Publié le par Emmanuelle Colombani

« Je ne me réveille pas tous les matins au son du djembé. Je ne me réveille pas avec sur le visage le crachat qu'a pris mon père colonisé. Je ne me réveille pas le corps meurtri par les coups qu'ont reçus les ancêtres des Noirs américains ou des Noirs antillais. Je voudrais cesser d'être un Noir. Je voudrais être tout simplement un homme. »

Ces mots sont tirés d'un précédent ouvrage de Gaston Kelman, "Au-delà du noir et du blanc", publié en 2005.

Gaston Kelman a aussi publié un ouvrage qui fit sensation, "Je suis noir et je n'aime pas le manioc", en 2004.

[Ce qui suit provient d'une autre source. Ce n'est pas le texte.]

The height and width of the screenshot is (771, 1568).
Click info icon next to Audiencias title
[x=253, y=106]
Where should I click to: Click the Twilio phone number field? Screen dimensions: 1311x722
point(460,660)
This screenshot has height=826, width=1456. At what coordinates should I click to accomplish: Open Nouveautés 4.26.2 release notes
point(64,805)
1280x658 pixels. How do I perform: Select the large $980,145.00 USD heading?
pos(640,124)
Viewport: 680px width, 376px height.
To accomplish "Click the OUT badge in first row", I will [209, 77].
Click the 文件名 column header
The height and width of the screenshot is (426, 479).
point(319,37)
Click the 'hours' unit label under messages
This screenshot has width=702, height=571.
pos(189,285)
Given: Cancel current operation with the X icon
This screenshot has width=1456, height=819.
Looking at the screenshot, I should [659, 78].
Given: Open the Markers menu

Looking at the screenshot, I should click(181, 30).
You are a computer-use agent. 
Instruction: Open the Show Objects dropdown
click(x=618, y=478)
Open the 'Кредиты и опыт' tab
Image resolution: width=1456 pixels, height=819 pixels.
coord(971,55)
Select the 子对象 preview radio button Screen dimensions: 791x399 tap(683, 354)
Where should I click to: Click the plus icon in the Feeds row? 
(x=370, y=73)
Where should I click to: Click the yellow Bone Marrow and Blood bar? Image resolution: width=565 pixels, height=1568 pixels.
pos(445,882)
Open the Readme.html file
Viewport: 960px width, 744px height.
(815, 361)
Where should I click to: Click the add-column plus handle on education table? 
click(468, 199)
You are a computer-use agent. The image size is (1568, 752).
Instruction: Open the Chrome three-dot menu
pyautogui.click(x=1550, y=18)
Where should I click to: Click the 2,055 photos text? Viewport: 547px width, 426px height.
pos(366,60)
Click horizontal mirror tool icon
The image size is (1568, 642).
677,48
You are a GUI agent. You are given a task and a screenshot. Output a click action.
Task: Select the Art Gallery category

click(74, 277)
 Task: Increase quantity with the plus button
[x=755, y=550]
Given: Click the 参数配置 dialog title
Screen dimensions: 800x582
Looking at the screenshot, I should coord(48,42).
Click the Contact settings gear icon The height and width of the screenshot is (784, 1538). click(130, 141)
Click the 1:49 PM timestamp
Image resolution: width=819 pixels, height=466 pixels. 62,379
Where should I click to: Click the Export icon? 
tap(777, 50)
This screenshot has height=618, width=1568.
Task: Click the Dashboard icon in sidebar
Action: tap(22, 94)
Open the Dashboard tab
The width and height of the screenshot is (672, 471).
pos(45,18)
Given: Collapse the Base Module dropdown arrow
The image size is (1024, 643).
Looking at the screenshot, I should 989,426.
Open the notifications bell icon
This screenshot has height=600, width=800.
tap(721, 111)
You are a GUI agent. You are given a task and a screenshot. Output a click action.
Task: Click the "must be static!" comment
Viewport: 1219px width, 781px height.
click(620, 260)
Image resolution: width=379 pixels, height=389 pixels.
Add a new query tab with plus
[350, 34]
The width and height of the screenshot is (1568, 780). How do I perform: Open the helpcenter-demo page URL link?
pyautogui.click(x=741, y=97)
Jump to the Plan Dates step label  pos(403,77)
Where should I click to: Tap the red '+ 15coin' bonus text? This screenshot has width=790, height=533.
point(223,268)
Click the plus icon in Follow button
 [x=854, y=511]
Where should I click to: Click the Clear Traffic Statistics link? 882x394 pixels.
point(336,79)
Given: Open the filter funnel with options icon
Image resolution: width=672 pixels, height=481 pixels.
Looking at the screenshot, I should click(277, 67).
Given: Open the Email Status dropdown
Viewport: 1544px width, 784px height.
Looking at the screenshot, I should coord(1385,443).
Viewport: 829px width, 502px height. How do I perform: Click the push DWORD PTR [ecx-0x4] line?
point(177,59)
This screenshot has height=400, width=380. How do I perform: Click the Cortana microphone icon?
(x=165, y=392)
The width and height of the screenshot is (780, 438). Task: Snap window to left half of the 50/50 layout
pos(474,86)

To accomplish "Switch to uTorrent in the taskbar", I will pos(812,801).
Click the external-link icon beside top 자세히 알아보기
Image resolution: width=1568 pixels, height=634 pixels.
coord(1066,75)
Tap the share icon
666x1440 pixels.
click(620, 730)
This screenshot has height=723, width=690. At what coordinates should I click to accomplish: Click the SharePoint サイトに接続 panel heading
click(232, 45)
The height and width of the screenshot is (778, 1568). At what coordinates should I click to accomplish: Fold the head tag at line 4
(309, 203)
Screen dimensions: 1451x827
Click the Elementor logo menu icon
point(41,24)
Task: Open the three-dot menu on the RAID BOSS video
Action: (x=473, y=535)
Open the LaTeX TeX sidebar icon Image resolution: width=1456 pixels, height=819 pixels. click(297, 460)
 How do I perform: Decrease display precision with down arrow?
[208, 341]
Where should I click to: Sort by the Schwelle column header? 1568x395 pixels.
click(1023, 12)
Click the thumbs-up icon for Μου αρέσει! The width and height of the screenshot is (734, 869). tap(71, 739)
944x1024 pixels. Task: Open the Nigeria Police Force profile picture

En aparté, il explique que Nicolas Sarkozy est un héritier de la générosité de 68 qui s'ignore: en effet, selon lui, jamais le peuple français n'aurait élu à la présidence de la république un immigré hongrois. S'il veut tourner la page de 68, c'est parce qu'il faut tuer le père, comme 68 a aussi tué le père en son temps. Dans le même temps, la gauche, elle ne serait pas héritière de 68. Il rejoint en cela Pascal Bruckner, selon lequel Sarkozy a suscité la rage de la gauche car il lui aurait volé son trésor et sa langue. Il l'aurait dépouillée comme un bandit de grand chemin, et même, crime de lèse-majesté, l'aurait privée de son meilleur ennemi, Jean-Marie Le Pen. Gaston Kelman pense également que le discours de Sarkozy a coupé l'herbe sous les pieds de la gauche, car la plupart des  propositions qu'il a faites auraient dû être portées par la gauche : la discrimination positive, l'immigration, etc ... Il cite l'exemple suivant : quand un homme de gauche, sur un plateau, est incapable de dire ce qu'il fera du regroupement familial, on se tourne inévitablement vers celui qui en parle. Pourquoi serait-on choqué par le ministère de l'identité nationale ? Le moment choisi pour l'annoncer n'était pas forcément le meilleur, mais il faut radicalement changer notre façon de voir l'immigration et son adéquation avec l'identité nationale de la France. Un immigré doit savoir qu'il ne peut venir en France avec toutes ses coutumes qui seraient contraires à la loi et, au-delà, à ce qui fonde la France. Des intellectuels ont soutenu que la polygamie était un facteur d'intégration en France ... On ne peut nier que chaque pays a une identité. Il refuse de parler de concept de société mutiraciale, indiquant que le concept de race est mort, quoique son enterrement durera sans doute plusieurs siècle, il vaut mieux parler de société "muticolore".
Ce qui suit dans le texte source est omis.